Graphwear, a startup developing graphene-based needle-free approaches to glucose monitoring, recently closed a $20.5 million Series B round. GraphWear is developing a skin-surface-level wearable made of graphene. The sensor is small, about the size of an Apple Watch — but the key piece of technology is actually housed on the bottom. It’s a thin slice of graphene that fits onto the back of the watch, or onto a sticker that can be worn on the abdomen.

Graphwear raises $20 million to promote graphene-based glucose sensors imageImage by Graphwear

This Series B round will be focused on helping the company build upon previous validation studies of the wearable, completing a pivotal trial and submitting for FDA clearance. The round was led by Mayfield, with participation from MissionBio Capital, Builders VC and VSC Ventures.

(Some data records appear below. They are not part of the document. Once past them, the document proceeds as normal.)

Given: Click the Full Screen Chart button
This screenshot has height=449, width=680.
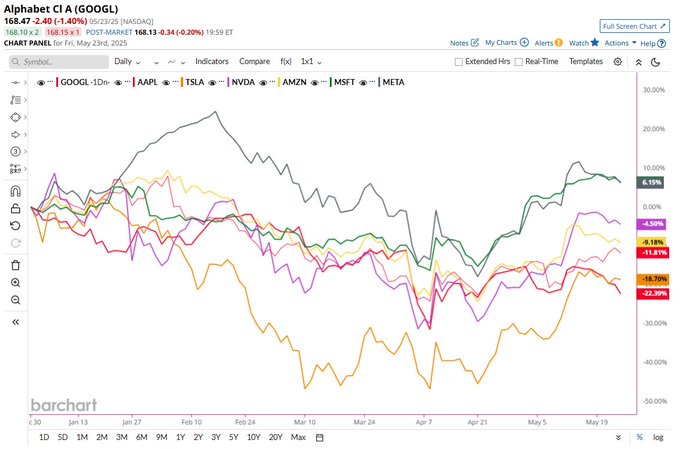Looking at the screenshot, I should click(634, 26).
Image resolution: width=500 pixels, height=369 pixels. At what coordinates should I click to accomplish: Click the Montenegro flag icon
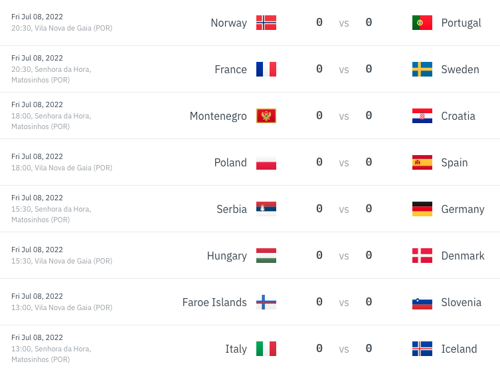click(266, 116)
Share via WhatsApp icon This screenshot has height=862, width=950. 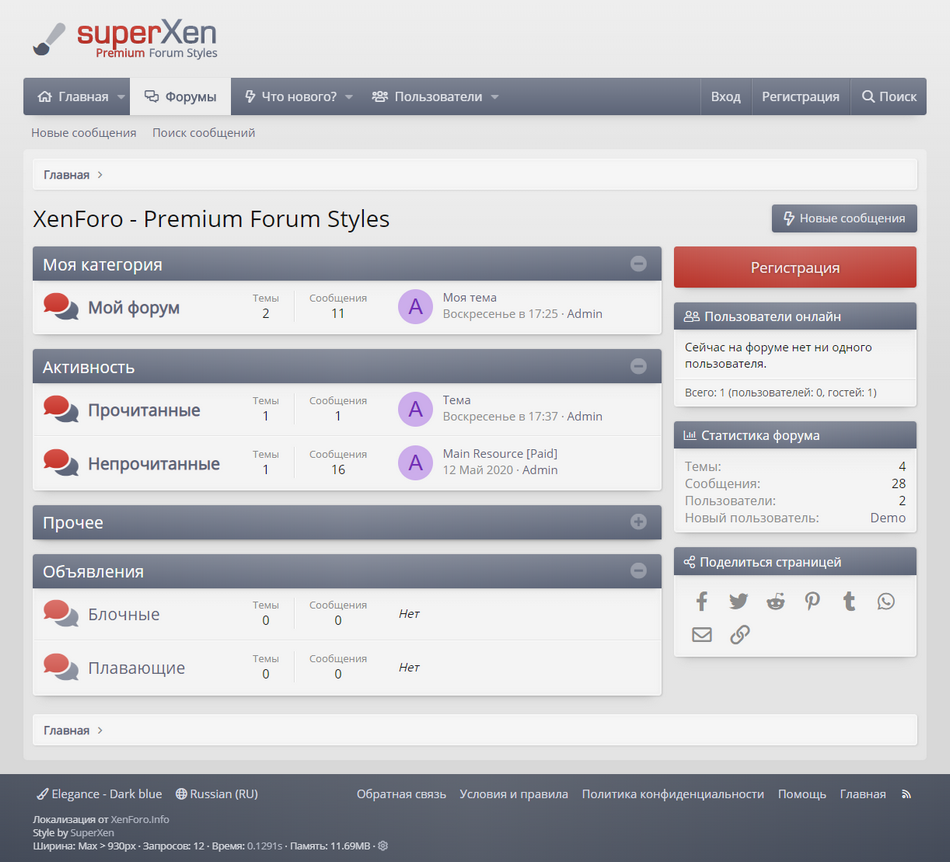(886, 601)
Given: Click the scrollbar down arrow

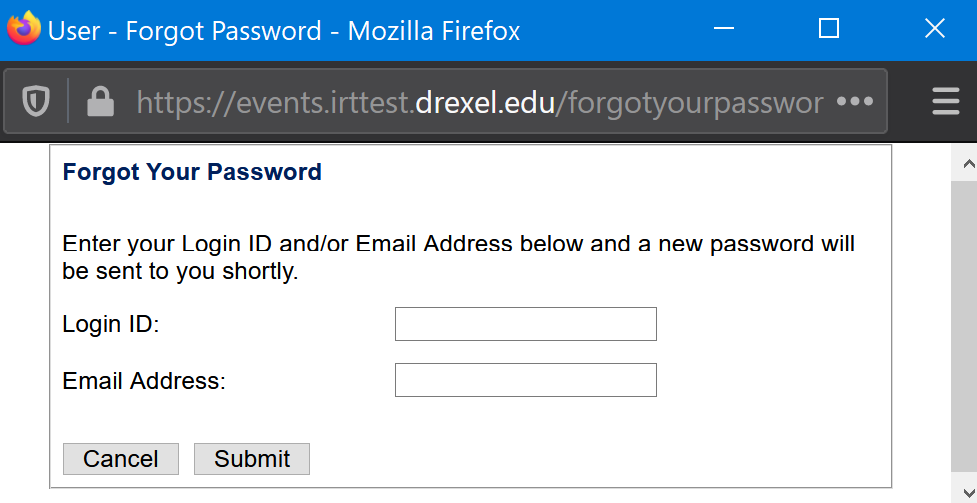Looking at the screenshot, I should (969, 492).
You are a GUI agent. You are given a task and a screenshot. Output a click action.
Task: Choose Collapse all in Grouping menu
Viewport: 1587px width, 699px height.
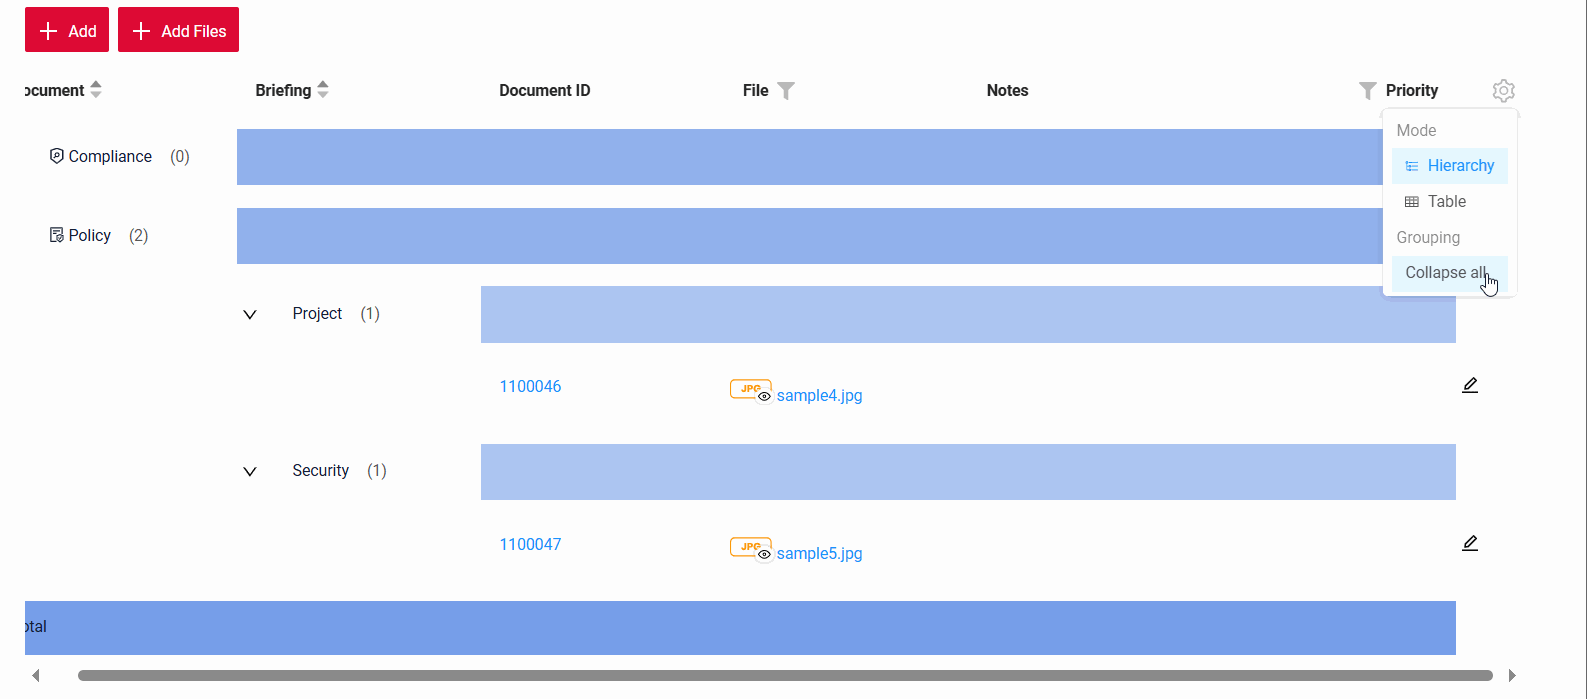point(1445,273)
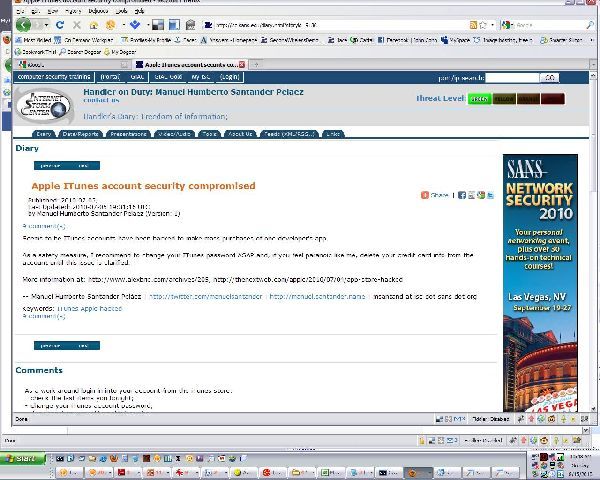This screenshot has height=480, width=600.
Task: Open the 'Apple iTunes account security compromised' headline
Action: (143, 186)
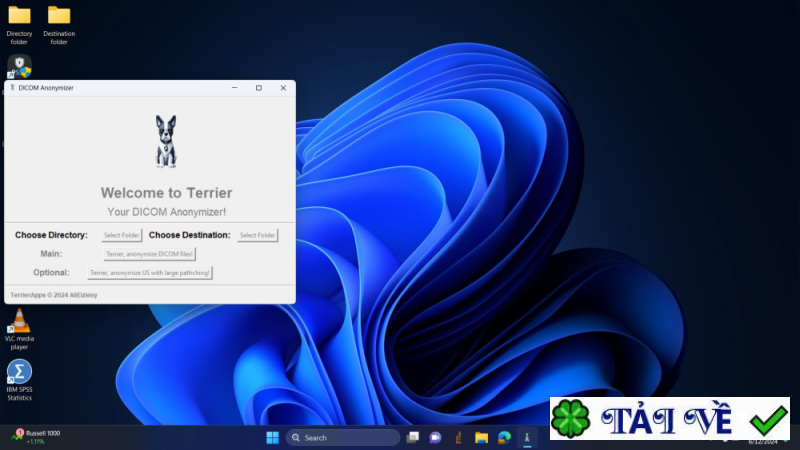This screenshot has height=450, width=800.
Task: Open the Windows Start menu
Action: pos(272,437)
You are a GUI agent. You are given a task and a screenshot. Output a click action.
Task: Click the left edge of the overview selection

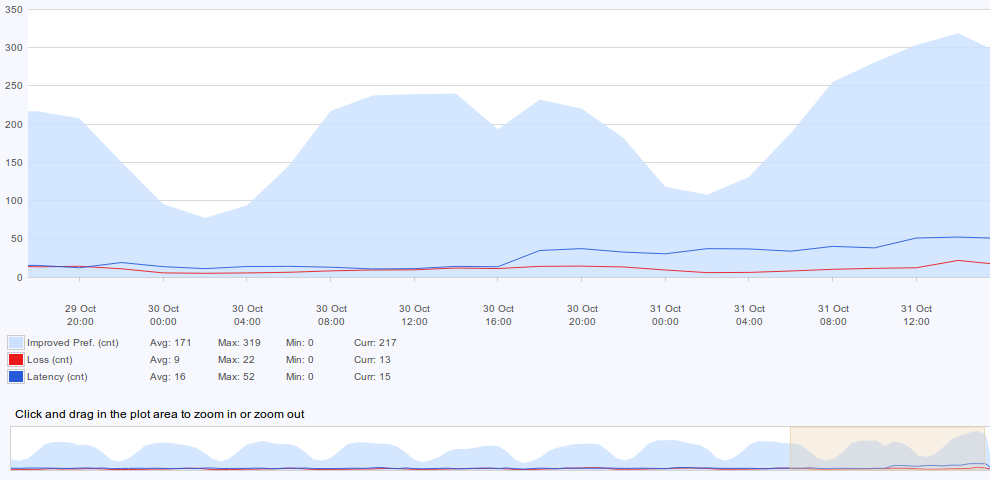point(791,448)
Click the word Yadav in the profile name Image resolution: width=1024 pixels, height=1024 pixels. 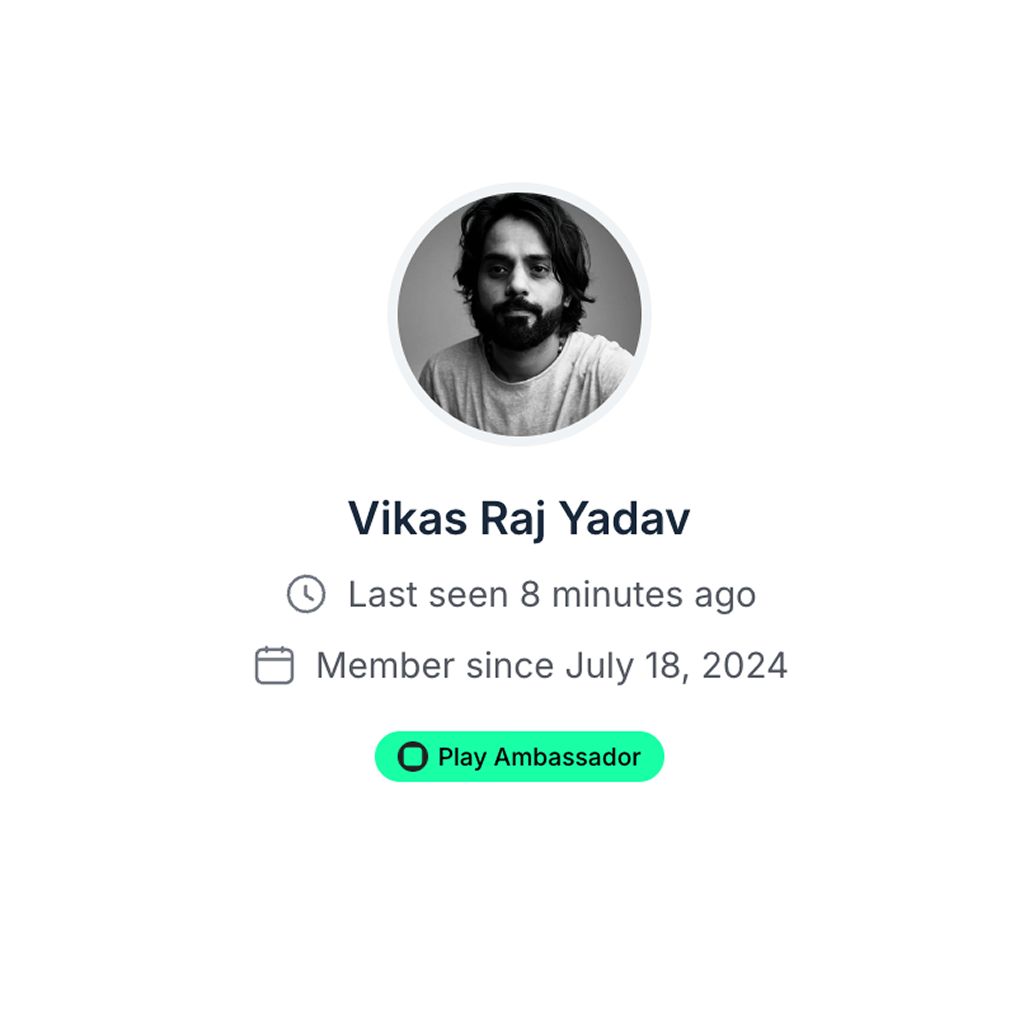tap(625, 519)
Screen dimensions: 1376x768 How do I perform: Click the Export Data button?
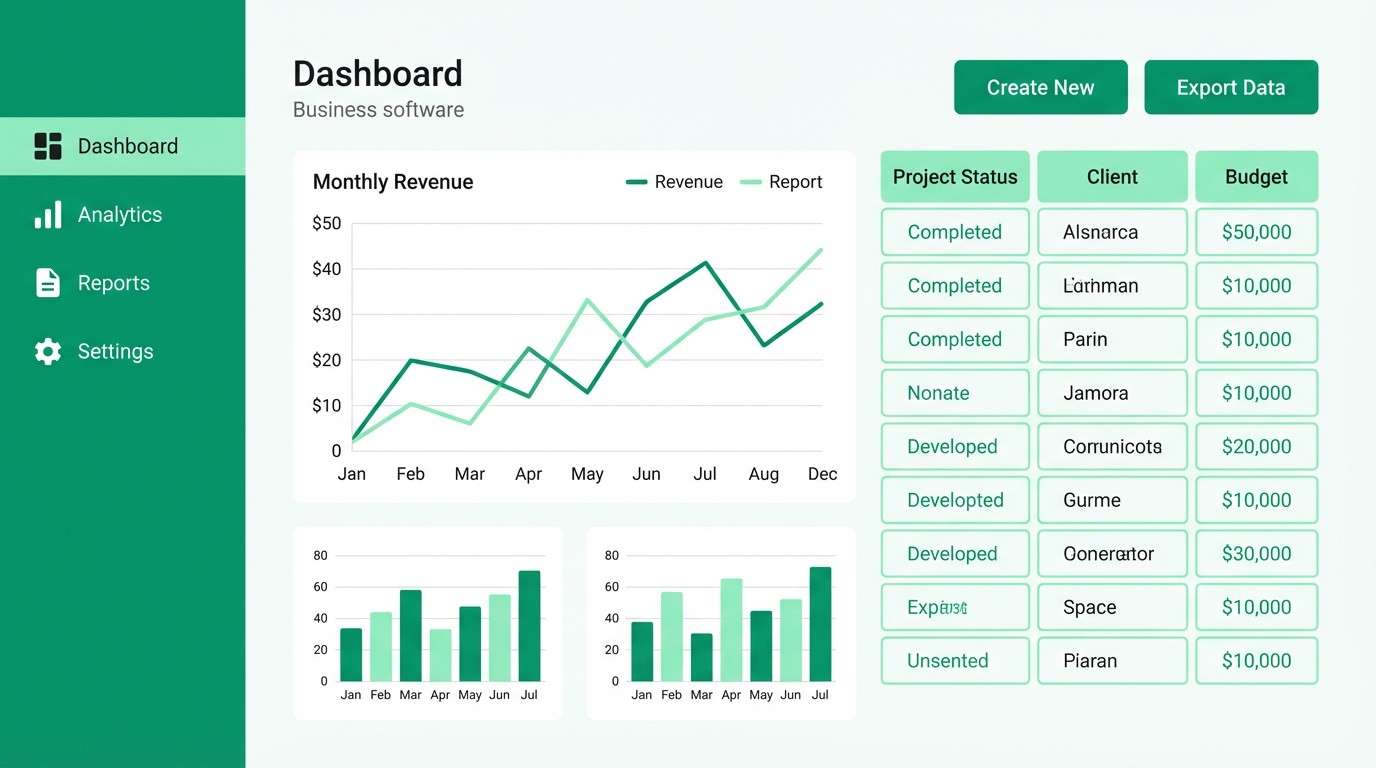1231,87
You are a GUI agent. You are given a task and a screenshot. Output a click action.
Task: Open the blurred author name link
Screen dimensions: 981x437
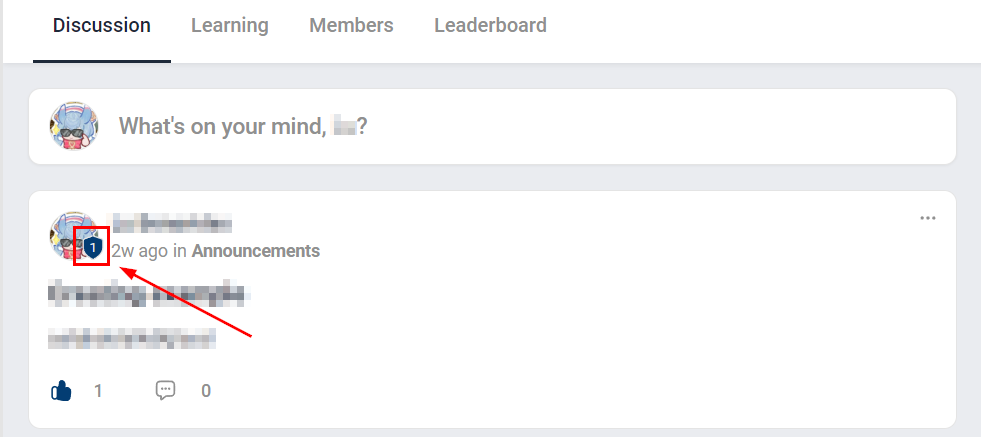[x=172, y=223]
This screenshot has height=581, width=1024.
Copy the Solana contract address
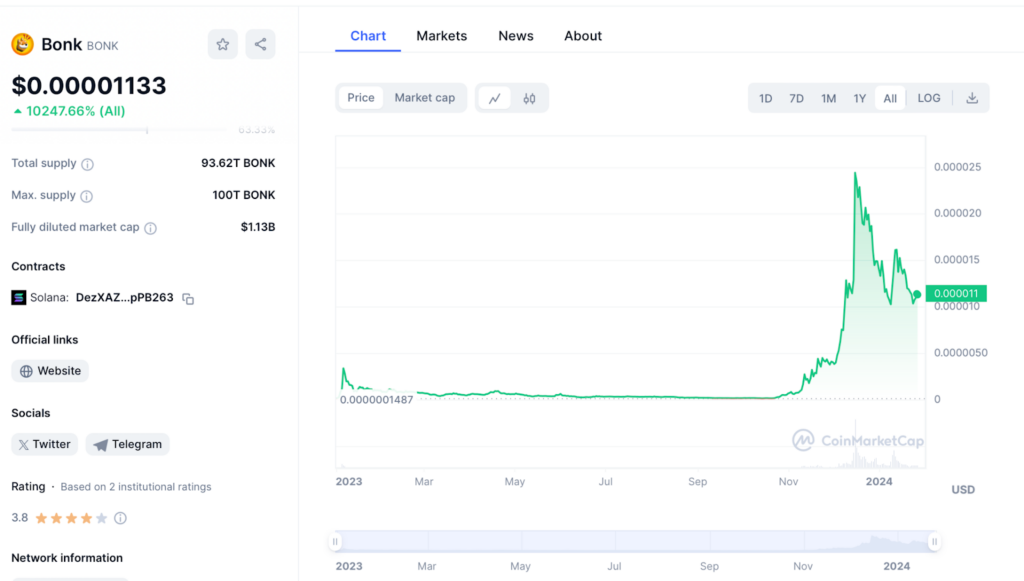[188, 298]
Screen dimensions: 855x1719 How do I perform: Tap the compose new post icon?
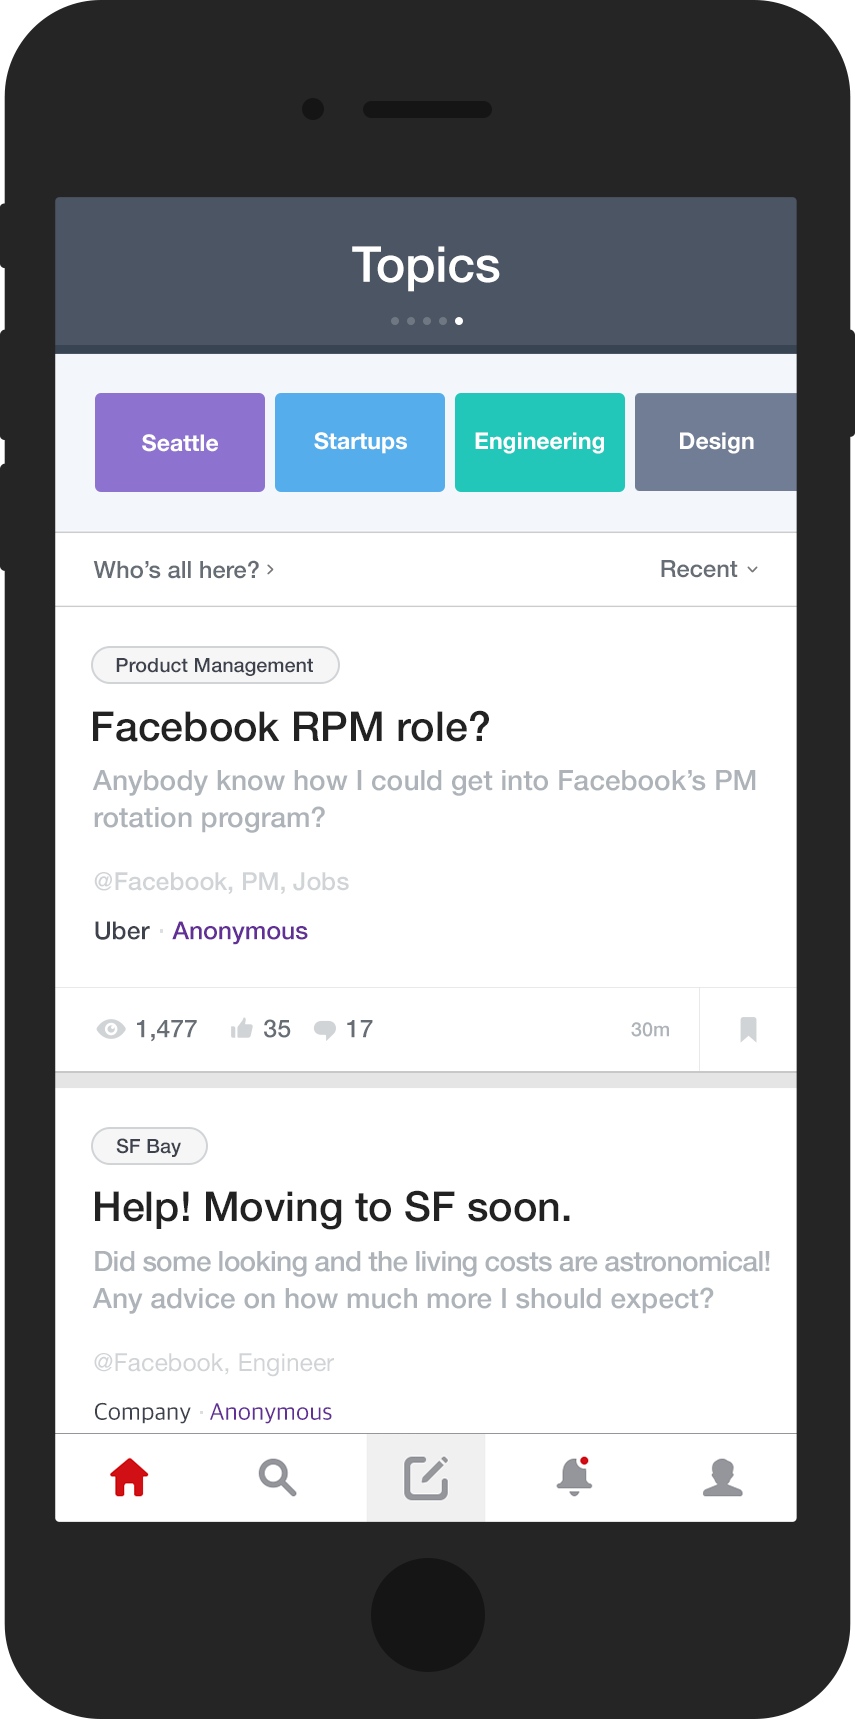click(x=426, y=1478)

The Holy Grail problem has been: can you really know what is happening in your blood without using things to prick your skin and draw blood out, says Ursheet Parikh, the co-leader of Mayfield’s engineering biology investment practice. We think GraphWear has made progress and is likely to be one of the first companies to actually bring a product that can get to hundreds of millions of people.

GraphWear’s sensor, unlike other continuous glucose monitors which may require a small retractable filament or finger sticks to evaluate blood glucose, doesn’t break the skin at all.

The graphene has an electric field that drags the molecules up, Rajatesh Gudibande, Graphwear's founder, explains.

You’re talking about about 200 molecules, he continues. It then ‘tastes’ it, converts it to an electrical signal, and then transports via Bluetooth to your phone that can chart and display glucose values continuously.

Note that these sensors are actually measuring the glucose present in interstitial fluid, not the glucose present in blood. However, there’s evidence glucose measured from the interstitial fluid correlates well with plasma glucose, per the American Diabetes Association’s 2020 guidelines, so measurements taken this way are still clinically relevant for people with diabetes. Gudibande adds, our own empirical clinical data suggests the same.

GraphWear has already completed one feasibility study for the wearable sensor on 40 patients with both Type I and Type II diabetes. They tested the device’s glucose monitoring against glucose measures collected from venous blood draws. Results have not yet been released. However, Gudibande says that GraphWear’s accuracy was comparable to that of the traditional sensor.

GraphWear can keep the graphene used in its sensors pristine, says Gudibande, which allows it to be highly sensitive to glucose molecules that it may encounter. The company, says Parikh, can also manufacture the material at scale, and is developing new applications of nanotechnology that could be useful beyond sensing glucose. Specifically, the team has patented a way to use polarized fluids as transistors.

If your glucose molecules are on the skin, it becomes like a transient transistor that shows up, says Parikh. That is a new class of transistor, and that’s a fundamental innovation.

The glucose monitoring, though, is a smart first step for the company, because there’s a decently clear pathway to approval. If the company’s upcoming pivotal trial demonstrates that it’s similar to other continuous glucose monitors it could pursue FDA 510(k) clearance. Though, as Gudibande acknowledges, there could be some unforeseen pitfalls. For instance, it’s possible that GraphWear’s noninvasive approach could put it in a class of its own.

So there’s a risk to that, of whether we will be 510(k), Gudibande says. But the process for that will be anywhere from six to 14 months. Our goal is to get through the trials and submit to the regulatory body.

If GraphWear can deliver on measuring other biomolecules using its graphene platform, they could use the platform to detect other molecules or continuously monitor what’s going on inside the body. This Series B round, though, will be focused on delivering the first step: a clinically evaluated, graphene-based sensor.